Element lookup records
****

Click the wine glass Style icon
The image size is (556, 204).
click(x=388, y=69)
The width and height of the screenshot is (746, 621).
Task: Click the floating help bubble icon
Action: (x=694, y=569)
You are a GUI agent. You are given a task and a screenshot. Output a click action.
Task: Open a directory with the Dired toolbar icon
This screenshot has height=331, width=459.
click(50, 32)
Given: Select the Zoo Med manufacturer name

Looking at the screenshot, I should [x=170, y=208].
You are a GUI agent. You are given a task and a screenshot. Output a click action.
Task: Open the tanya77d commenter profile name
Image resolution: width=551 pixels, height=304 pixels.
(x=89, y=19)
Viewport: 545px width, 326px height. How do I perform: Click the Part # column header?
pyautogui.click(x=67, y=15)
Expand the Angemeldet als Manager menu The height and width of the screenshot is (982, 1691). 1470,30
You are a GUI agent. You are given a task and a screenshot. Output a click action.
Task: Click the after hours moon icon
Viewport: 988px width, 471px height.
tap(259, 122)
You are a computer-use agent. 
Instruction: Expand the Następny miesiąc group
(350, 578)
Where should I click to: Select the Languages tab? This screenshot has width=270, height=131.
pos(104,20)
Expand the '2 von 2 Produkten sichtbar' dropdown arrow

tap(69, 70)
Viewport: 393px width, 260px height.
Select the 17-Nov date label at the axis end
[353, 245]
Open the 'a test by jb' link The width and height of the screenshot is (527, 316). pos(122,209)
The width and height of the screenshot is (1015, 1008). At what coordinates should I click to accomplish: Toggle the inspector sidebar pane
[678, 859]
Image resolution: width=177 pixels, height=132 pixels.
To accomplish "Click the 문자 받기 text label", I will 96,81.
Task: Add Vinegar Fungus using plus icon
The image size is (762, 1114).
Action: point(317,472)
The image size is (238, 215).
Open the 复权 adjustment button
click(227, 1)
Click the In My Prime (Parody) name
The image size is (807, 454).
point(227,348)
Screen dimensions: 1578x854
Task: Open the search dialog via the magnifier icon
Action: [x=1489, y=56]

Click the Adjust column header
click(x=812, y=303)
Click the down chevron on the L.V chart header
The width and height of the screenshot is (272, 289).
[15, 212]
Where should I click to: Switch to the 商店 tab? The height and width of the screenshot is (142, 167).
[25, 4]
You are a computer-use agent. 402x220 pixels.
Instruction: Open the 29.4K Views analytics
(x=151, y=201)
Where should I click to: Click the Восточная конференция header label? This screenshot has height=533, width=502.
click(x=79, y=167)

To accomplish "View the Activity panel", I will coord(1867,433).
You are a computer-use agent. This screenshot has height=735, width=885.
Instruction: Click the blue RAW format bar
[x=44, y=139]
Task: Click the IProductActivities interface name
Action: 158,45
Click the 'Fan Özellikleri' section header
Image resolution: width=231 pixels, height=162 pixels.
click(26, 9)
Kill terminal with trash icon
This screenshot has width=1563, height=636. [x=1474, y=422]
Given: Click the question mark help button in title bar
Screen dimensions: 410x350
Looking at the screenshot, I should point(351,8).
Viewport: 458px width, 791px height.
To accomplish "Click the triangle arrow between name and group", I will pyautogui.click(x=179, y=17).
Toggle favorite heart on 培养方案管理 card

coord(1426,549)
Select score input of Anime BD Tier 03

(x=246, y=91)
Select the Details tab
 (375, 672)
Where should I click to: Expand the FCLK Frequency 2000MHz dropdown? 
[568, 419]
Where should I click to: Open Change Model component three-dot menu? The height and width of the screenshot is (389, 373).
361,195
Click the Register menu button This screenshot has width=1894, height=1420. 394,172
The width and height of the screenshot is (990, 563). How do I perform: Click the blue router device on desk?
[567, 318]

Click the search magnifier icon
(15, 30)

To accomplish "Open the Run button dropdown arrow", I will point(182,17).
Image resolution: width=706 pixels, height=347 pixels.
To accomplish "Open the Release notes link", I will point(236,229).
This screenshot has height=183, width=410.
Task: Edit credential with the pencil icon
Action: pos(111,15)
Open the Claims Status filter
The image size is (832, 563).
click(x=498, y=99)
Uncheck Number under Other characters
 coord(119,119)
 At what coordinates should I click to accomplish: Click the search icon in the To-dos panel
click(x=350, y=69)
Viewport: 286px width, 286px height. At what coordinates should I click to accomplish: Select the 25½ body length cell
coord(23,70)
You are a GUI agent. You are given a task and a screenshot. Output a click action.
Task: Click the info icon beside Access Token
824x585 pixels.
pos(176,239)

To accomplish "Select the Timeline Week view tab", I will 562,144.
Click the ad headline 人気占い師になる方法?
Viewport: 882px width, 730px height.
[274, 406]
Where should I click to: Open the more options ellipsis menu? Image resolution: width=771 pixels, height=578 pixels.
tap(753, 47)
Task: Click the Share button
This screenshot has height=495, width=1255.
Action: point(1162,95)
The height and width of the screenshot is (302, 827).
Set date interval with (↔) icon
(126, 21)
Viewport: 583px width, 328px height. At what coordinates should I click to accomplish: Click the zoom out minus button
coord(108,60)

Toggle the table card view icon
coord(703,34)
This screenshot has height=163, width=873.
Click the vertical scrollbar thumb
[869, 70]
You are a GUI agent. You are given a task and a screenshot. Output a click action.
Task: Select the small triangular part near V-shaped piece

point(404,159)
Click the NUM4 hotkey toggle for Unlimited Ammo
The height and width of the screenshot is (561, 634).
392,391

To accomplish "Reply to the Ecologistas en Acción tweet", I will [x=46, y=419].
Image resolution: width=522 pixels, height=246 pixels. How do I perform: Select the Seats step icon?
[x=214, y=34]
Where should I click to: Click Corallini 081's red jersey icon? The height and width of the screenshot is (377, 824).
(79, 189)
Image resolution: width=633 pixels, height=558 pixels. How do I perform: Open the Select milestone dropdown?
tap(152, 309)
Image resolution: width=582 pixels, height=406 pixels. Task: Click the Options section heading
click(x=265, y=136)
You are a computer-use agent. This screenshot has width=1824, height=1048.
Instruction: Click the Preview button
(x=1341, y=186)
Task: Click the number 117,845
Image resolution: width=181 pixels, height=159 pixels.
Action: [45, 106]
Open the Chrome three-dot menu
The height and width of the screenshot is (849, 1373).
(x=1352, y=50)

****

[Stated problem]:
Copy out, with no changes, the part of the items that runs from the start through the line containing "Action: (x=694, y=569)", including both ends.

[Written reply]:
Click the wine glass Style icon
The image size is (556, 204).
click(x=388, y=69)
The width and height of the screenshot is (746, 621).
Task: Click the floating help bubble icon
Action: (x=694, y=569)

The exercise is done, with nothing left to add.